[Collected data]
▼

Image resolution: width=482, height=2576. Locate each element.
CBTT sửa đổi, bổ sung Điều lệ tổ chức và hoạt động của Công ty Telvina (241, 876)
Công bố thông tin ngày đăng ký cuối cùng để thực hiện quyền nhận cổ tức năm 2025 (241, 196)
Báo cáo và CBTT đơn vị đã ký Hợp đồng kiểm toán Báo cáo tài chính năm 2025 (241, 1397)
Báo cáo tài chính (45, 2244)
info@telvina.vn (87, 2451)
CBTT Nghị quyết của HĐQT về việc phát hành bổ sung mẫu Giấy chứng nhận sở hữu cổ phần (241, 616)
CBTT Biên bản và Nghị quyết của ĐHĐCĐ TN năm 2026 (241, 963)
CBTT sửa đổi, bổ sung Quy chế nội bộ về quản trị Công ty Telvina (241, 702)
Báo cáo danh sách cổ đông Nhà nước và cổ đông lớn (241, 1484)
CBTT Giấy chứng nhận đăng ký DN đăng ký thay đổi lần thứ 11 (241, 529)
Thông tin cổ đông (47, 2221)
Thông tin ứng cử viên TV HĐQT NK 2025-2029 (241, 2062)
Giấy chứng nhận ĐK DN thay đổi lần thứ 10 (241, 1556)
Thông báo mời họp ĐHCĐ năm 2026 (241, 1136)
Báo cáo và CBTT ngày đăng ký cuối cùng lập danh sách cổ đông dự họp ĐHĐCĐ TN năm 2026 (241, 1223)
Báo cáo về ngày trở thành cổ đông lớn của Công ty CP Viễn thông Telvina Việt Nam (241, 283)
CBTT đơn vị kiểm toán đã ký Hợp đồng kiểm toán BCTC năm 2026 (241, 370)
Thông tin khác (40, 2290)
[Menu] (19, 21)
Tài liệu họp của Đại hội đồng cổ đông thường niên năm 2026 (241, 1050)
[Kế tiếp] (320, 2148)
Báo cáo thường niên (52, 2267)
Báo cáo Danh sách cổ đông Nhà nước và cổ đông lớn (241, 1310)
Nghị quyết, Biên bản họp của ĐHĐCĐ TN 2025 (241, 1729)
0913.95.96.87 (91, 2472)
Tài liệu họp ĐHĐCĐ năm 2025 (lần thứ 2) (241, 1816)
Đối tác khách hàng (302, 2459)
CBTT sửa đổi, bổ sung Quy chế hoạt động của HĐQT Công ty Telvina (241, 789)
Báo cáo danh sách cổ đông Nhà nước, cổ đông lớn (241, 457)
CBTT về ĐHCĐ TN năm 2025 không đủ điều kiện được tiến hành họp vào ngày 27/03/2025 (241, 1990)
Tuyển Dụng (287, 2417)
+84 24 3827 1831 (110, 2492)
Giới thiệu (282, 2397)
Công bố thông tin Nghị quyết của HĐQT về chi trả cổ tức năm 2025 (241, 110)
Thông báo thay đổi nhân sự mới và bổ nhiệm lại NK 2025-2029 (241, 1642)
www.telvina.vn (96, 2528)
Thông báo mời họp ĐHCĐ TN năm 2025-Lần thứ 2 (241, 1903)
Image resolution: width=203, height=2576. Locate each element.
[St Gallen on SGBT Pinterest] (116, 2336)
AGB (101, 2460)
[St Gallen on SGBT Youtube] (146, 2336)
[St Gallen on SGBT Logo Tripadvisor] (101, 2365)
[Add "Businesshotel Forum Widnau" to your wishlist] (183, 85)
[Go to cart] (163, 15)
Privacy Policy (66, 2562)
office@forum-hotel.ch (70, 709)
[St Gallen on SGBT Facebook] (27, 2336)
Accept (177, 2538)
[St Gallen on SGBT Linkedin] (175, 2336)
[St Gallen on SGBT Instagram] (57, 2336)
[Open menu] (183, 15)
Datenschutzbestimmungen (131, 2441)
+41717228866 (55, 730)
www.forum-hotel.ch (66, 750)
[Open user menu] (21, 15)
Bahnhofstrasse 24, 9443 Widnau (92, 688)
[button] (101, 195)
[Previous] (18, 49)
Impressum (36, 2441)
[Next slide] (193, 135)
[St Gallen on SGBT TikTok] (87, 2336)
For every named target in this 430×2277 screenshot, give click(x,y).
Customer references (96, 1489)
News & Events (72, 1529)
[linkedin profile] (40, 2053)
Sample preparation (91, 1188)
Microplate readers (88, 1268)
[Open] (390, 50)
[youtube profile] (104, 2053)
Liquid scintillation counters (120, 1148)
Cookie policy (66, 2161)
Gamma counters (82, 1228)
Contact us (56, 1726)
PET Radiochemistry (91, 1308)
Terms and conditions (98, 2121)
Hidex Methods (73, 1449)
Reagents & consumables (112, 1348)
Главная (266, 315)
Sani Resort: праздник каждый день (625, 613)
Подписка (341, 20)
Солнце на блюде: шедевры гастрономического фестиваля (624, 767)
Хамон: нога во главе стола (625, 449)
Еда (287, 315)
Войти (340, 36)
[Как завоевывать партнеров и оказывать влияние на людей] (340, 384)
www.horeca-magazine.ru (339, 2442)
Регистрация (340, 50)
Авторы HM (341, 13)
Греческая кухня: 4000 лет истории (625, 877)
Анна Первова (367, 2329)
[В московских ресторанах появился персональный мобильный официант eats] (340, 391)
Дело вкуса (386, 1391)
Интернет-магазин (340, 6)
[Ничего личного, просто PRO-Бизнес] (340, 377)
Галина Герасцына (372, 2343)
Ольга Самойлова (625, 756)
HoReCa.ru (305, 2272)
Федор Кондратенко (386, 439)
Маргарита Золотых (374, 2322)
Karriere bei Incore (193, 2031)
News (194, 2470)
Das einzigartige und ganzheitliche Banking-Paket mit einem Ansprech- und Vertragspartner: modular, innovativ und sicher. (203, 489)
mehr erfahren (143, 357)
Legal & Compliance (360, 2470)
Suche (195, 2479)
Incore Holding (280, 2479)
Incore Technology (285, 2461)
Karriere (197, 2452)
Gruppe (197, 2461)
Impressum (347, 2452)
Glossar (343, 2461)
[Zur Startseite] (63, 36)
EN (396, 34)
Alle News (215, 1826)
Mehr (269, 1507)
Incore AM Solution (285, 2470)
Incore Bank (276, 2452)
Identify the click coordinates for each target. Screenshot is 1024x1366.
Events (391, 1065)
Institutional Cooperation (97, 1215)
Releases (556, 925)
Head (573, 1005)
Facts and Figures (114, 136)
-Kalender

▲

#### [What is expected]
Read the entries and select each line where the word "SGBT" is found.

#### [Answer space]
[St Gallen on SGBT Pinterest] (116, 2336)
[St Gallen on SGBT Youtube] (146, 2336)
[St Gallen on SGBT Logo Tripadvisor] (101, 2365)
[St Gallen on SGBT Facebook] (27, 2336)
[St Gallen on SGBT Linkedin] (175, 2336)
[St Gallen on SGBT Instagram] (57, 2336)
[St Gallen on SGBT TikTok] (87, 2336)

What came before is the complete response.